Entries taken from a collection
◆ ◆ ◆ ◆ ◆ ◆ ◆

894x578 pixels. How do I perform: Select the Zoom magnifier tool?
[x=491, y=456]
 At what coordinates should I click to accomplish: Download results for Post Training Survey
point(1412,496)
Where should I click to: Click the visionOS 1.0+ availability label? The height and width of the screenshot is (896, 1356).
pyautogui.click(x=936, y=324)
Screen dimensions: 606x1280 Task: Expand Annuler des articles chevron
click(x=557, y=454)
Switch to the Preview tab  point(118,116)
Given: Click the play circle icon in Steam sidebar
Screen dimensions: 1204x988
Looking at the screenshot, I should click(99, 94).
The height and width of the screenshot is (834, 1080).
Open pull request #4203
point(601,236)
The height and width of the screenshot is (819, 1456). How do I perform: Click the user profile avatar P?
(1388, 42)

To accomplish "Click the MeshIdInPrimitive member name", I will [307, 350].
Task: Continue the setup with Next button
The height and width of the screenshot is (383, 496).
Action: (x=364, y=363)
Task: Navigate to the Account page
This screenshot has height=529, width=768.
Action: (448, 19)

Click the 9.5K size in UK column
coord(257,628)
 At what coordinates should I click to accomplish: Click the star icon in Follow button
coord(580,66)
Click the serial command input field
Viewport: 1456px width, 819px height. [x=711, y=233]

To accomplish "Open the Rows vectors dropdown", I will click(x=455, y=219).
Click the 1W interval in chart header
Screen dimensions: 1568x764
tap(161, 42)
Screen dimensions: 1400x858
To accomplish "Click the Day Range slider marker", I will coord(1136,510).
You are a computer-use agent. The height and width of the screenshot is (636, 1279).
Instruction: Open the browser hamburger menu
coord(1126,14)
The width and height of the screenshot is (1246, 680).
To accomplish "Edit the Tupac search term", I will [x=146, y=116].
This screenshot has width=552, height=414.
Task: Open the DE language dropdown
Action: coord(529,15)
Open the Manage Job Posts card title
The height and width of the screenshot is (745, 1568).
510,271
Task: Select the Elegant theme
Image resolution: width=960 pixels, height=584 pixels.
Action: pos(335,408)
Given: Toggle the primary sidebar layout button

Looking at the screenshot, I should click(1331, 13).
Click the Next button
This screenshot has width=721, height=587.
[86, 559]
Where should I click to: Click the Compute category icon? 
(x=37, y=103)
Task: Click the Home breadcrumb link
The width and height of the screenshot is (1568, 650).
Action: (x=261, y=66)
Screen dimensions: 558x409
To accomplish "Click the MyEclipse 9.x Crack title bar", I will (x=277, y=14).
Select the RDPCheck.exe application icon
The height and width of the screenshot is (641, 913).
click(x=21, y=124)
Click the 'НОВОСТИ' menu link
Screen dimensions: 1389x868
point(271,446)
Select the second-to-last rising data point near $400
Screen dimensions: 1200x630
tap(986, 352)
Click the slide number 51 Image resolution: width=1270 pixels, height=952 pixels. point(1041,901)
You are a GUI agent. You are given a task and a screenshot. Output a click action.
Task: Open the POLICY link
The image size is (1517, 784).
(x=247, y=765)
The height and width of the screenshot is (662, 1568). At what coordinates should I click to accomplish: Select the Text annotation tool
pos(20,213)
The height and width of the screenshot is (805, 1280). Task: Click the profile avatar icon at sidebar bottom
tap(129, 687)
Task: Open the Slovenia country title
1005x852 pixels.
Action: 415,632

◆ ◆ ◆ ◆ ◆ ◆ ◆

→ PROBLEM DESCRIPTION
Extract all of the records above and copy each line word for word.

→ RIGHT ANSWER
894x578 pixels. How do I perform: Select the Zoom magnifier tool?
[x=491, y=456]
 At what coordinates should I click to accomplish: Download results for Post Training Survey
point(1412,496)
Where should I click to: Click the visionOS 1.0+ availability label? The height and width of the screenshot is (896, 1356).
pyautogui.click(x=936, y=324)
Screen dimensions: 606x1280 Task: Expand Annuler des articles chevron
click(x=557, y=454)
Switch to the Preview tab  point(118,116)
Given: Click the play circle icon in Steam sidebar
Screen dimensions: 1204x988
Looking at the screenshot, I should click(99, 94).
The height and width of the screenshot is (834, 1080).
Open pull request #4203
point(601,236)
The height and width of the screenshot is (819, 1456). How do I perform: Click the user profile avatar P?
(1388, 42)

To accomplish "Click the MeshIdInPrimitive member name", I will [307, 350].
Task: Continue the setup with Next button
The height and width of the screenshot is (383, 496).
Action: (x=364, y=363)
Task: Navigate to the Account page
This screenshot has height=529, width=768.
Action: (448, 19)

Click the 9.5K size in UK column
coord(257,628)
 At what coordinates should I click to accomplish: Click the star icon in Follow button
coord(580,66)
Click the serial command input field
Viewport: 1456px width, 819px height. [x=711, y=233]

To accomplish "Open the Rows vectors dropdown", I will click(x=455, y=219).
Click the 1W interval in chart header
Screen dimensions: 1568x764
tap(161, 42)
Screen dimensions: 1400x858
To accomplish "Click the Day Range slider marker", I will coord(1136,510).
You are a computer-use agent. The height and width of the screenshot is (636, 1279).
Instruction: Open the browser hamburger menu
coord(1126,14)
The width and height of the screenshot is (1246, 680).
To accomplish "Edit the Tupac search term", I will [x=146, y=116].
This screenshot has width=552, height=414.
Task: Open the DE language dropdown
Action: coord(529,15)
Open the Manage Job Posts card title
The height and width of the screenshot is (745, 1568).
510,271
Task: Select the Elegant theme
Image resolution: width=960 pixels, height=584 pixels.
Action: pos(335,408)
Given: Toggle the primary sidebar layout button

Looking at the screenshot, I should click(1331, 13).
Click the Next button
This screenshot has width=721, height=587.
[86, 559]
Where should I click to: Click the Compute category icon? 
(x=37, y=103)
Task: Click the Home breadcrumb link
The width and height of the screenshot is (1568, 650).
Action: (x=261, y=66)
Screen dimensions: 558x409
To accomplish "Click the MyEclipse 9.x Crack title bar", I will (x=277, y=14).
Select the RDPCheck.exe application icon
The height and width of the screenshot is (641, 913).
click(x=21, y=124)
Click the 'НОВОСТИ' menu link
Screen dimensions: 1389x868
point(271,446)
Select the second-to-last rising data point near $400
Screen dimensions: 1200x630
tap(986, 352)
Click the slide number 51 Image resolution: width=1270 pixels, height=952 pixels. point(1041,901)
You are a GUI agent. You are given a task and a screenshot. Output a click action.
Task: Open the POLICY link
The image size is (1517, 784).
(x=247, y=765)
The height and width of the screenshot is (662, 1568). At what coordinates should I click to accomplish: Select the Text annotation tool
pos(20,213)
The height and width of the screenshot is (805, 1280). Task: Click the profile avatar icon at sidebar bottom
tap(129, 687)
Task: Open the Slovenia country title
1005x852 pixels.
Action: 415,632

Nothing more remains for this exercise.